• _Task instructions_
From the line containing "Click the upload artwork icon" down to the final line of the entries below, return each line exactly and drop the pictures.

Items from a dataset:
_ _ _

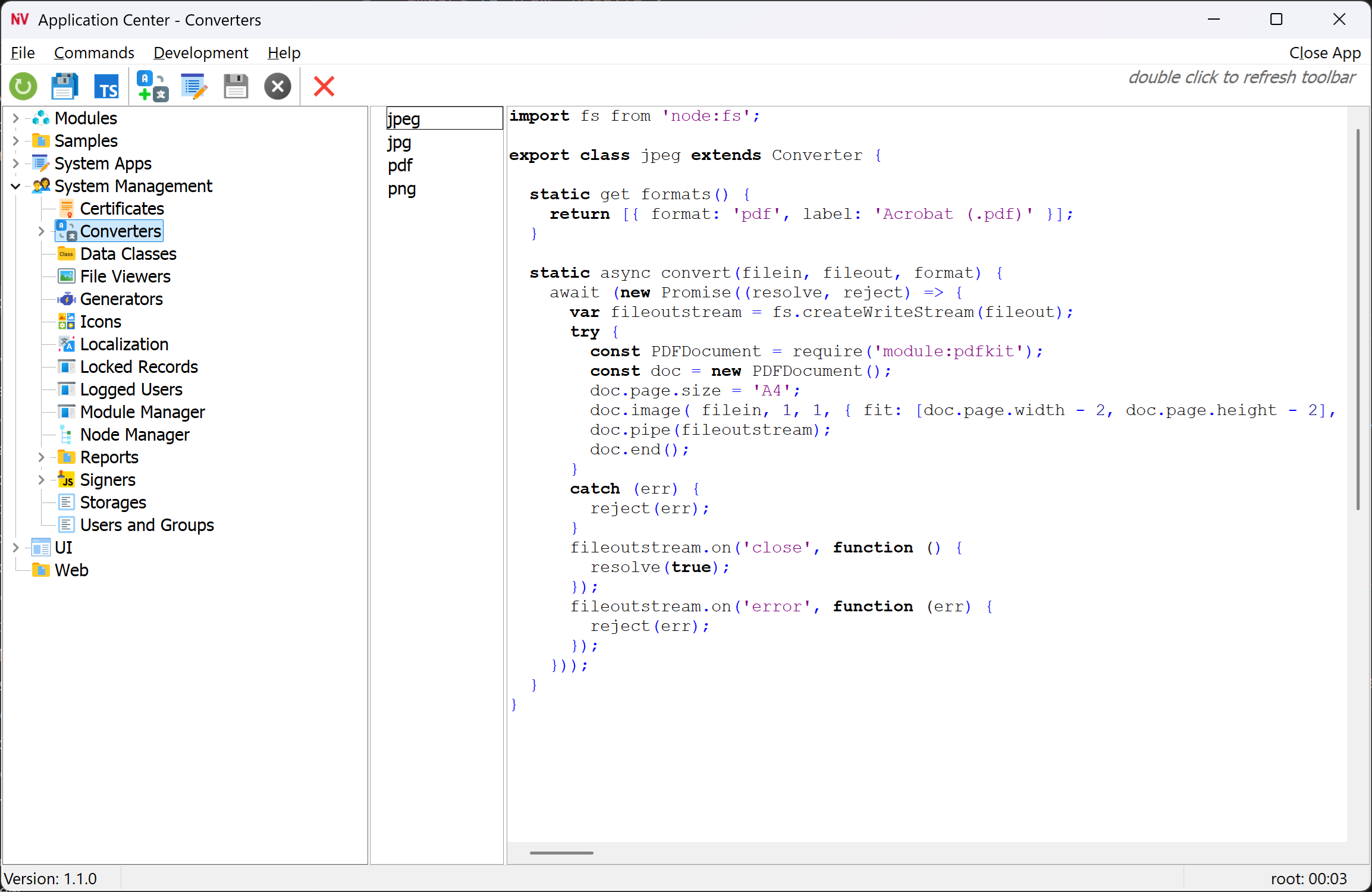Click the blue save-all floppy icon
Viewport: 1372px width, 892px height.
[x=64, y=87]
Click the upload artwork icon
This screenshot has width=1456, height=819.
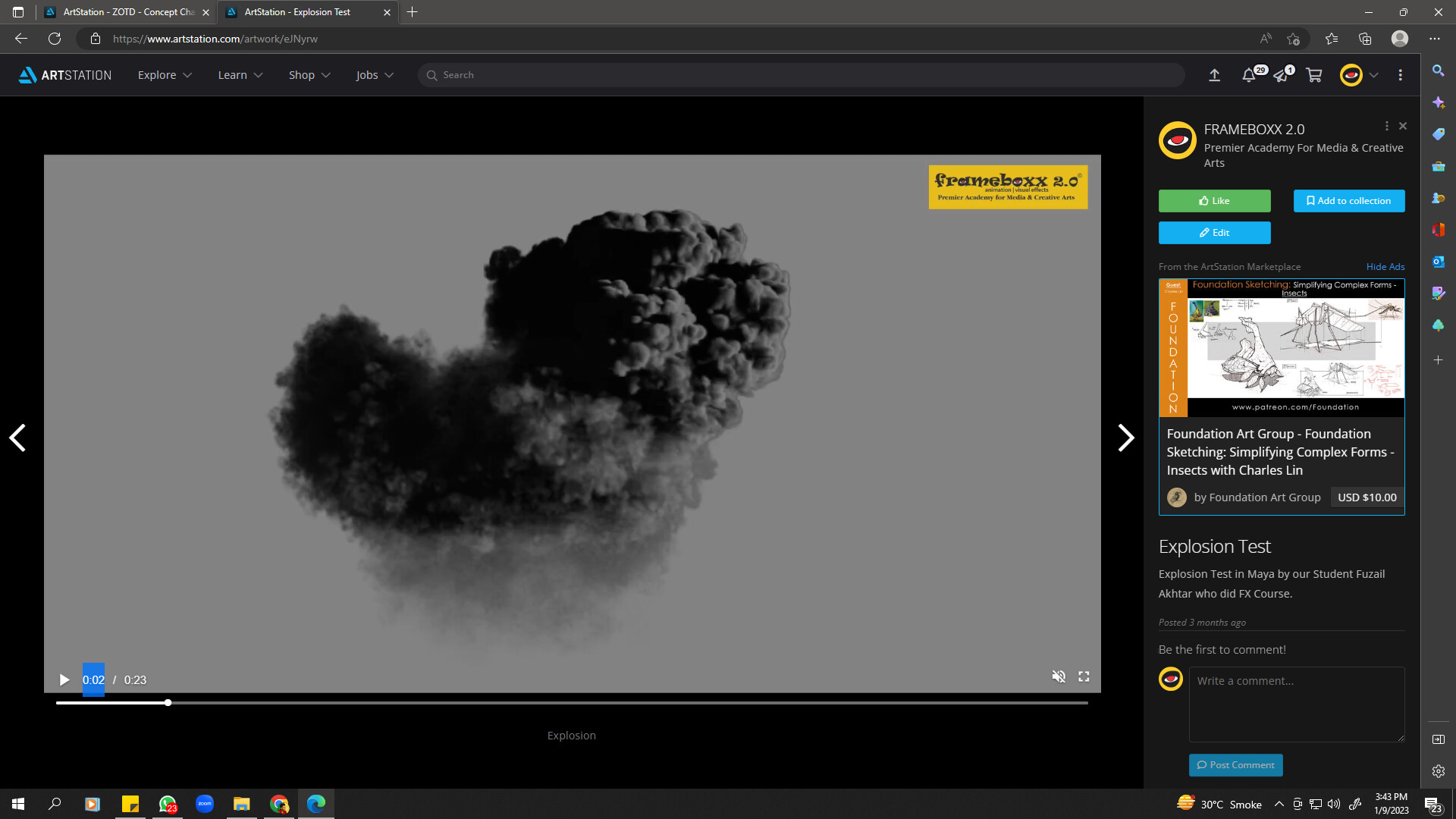(x=1215, y=75)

_ _ _

• _Output_
Click the upload artwork icon
This screenshot has width=1456, height=819.
(x=1215, y=75)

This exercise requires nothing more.